Em junho de 2005, dirigiu “Sonata de Outono”, de Ingmar Bergman, o primeiro espetáculo do teatro Poeira, inaugurado naquele ano por Andrea Beletrão e Marieta Severo, e que as atrizes mantém até hoje.

Nesta época, entrou em um imbróglio jurídico ao lado dos cartunistas Ziraldo e Millôr Fernandes e o dramaturgo Alcione Araújo, quando foram nomeados conselheiros da Sociedade Brasileira de Autores, a Sbat, para reerguer a instituição.

Na ocasião, os quatro tiveram suas contas bancárias bloqueadas para o pagamento das milionárias dívidas trabalhistas da entidade, responsável pela arrecadação de direitos autorais de dramaturgos. Freire-Filho chegou a perder mais de R$ 100 mil no processo, mas ainda em 2018 seguia atuando para ajudar a quitar as dívidas da entidade.

Aderbal já se definiu como coreógrafo de palavras, signos e ações. Foi um experimentador das matérias do mundo, o que talvez seja uma boa definição para um encenador de teatro.

A bonita parceria com Marieta Severo chegou a peças como “As Centenárias”, de Newton Moreno, em 2009, e a tragédia libanesa “Incêndios”, de 2013. Mantiveram uma relação de duas décadas, vivendo em residências separadas até que Aderbal sofreu o AVC.

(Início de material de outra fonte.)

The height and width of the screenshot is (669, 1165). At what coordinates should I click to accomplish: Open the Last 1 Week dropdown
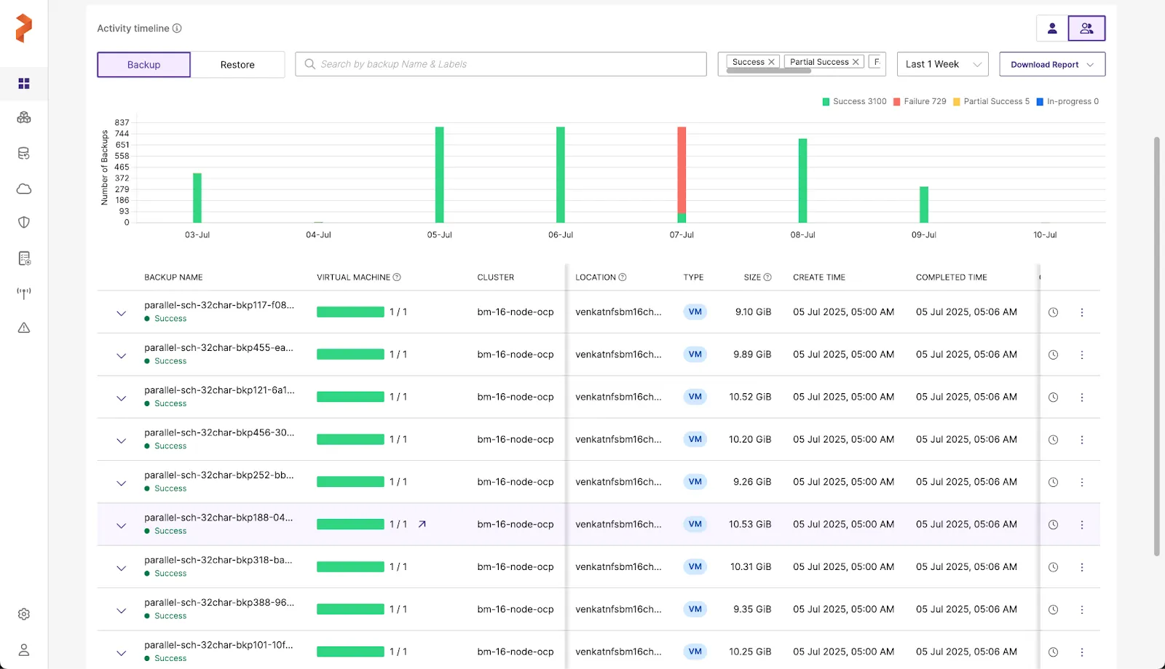(942, 64)
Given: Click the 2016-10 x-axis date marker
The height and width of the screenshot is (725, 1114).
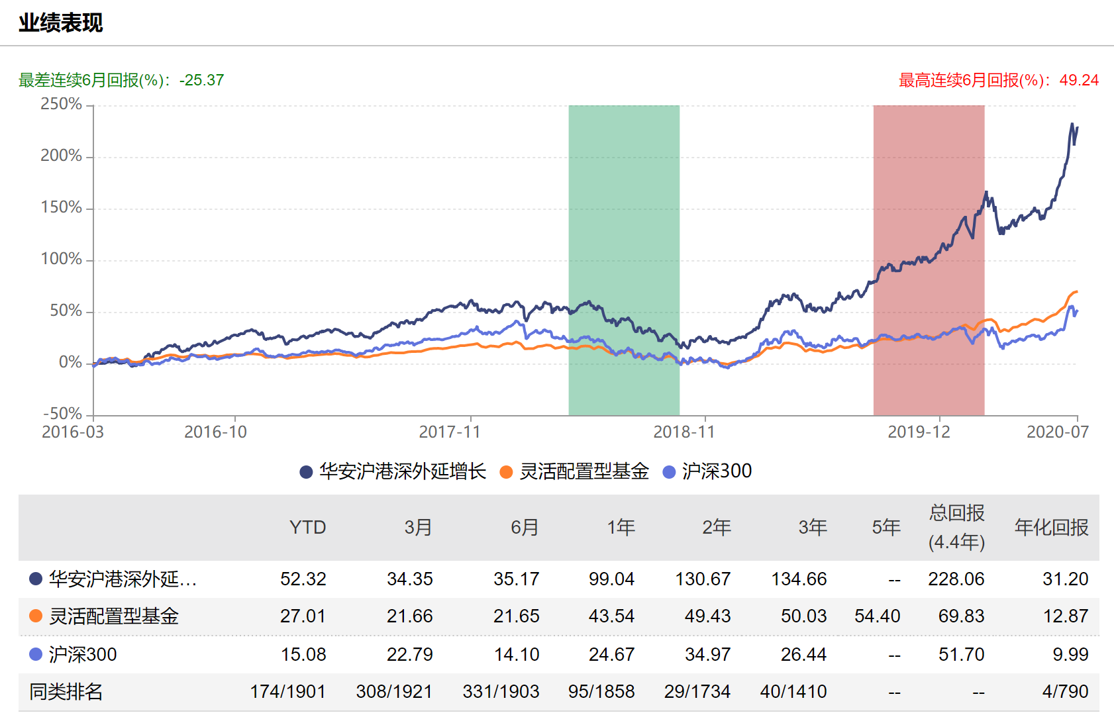Looking at the screenshot, I should point(215,432).
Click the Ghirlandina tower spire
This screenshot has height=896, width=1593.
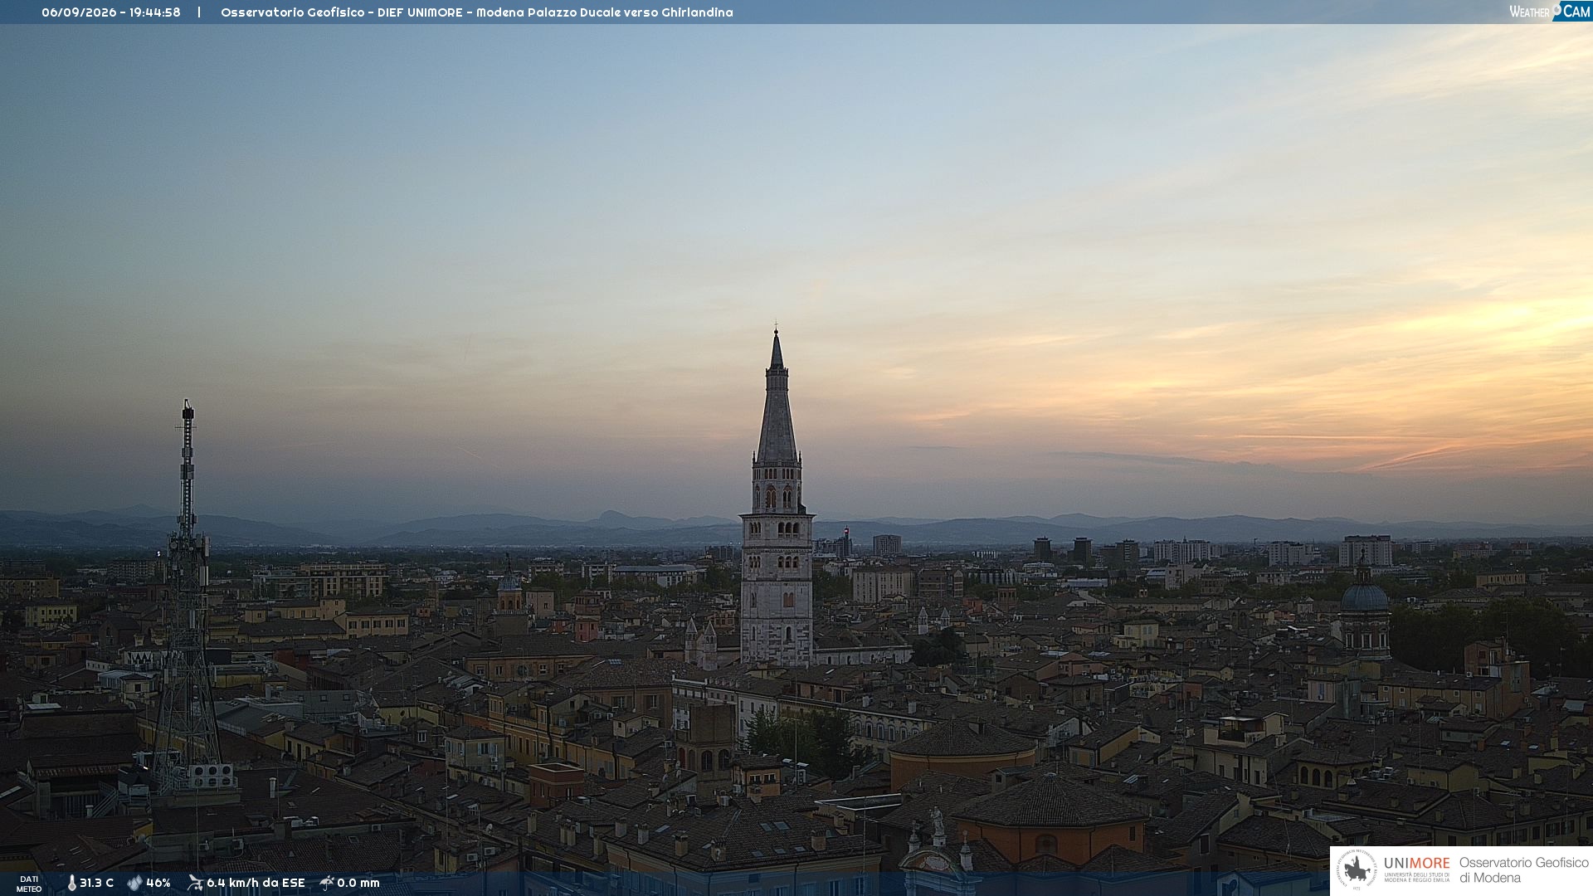point(777,398)
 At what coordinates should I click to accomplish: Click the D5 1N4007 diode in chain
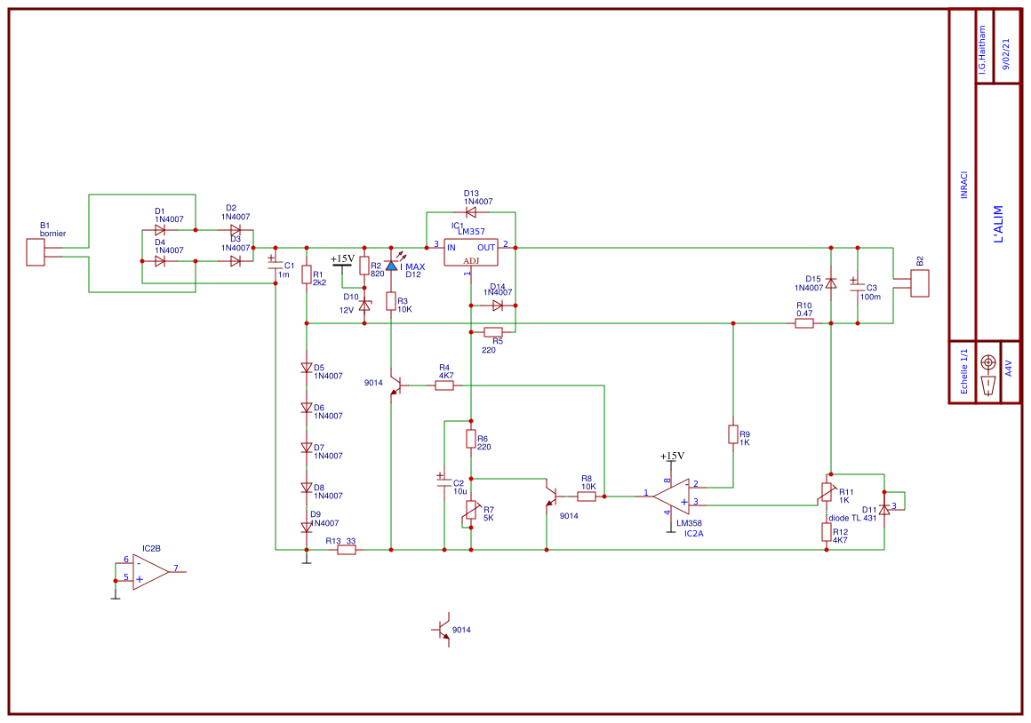tap(306, 368)
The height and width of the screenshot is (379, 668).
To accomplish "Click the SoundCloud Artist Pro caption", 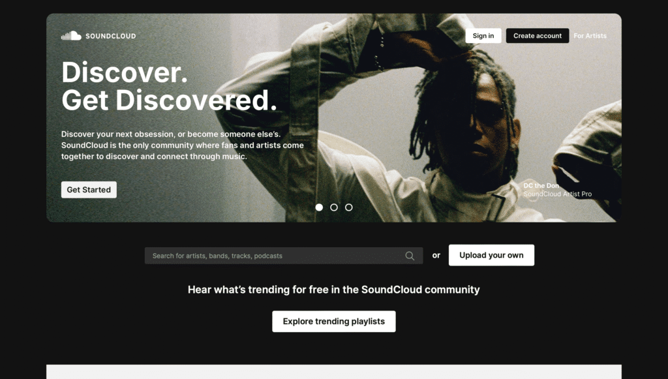I will click(557, 194).
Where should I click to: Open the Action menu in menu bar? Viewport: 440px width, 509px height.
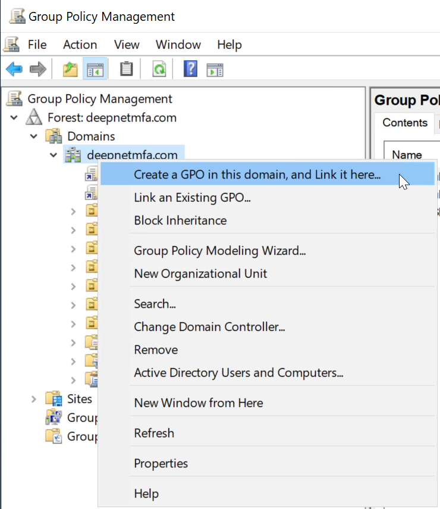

Em um de seus trabalhos derradeiros, dirigiu Lucélia Santos e Beatriz Azevedo no “Cabaré Transpoético”, de 2019, inspirado pelo Cabaré Voltaire suíço, onde vanguardistas refugiavam-se em meio à Primeira Guerra Mundial.

Na última década, acirrou a crítica social em sua fala e escrita, e lamentou a desconexão da população com uma arte que, nos anos de chumbo, fizera-se porta-voz da luta política.

A quem lhe perguntasse sobre a importância do teatro para a sociedade, respondia: nenhuma. A quem se preocupasse com o futuro dessa arte, contudo, professava que chegaria o dia em que tudo seria feito por aplicativo -menos o teatro.

Com Aderbal, pudemos imaginar vivamente.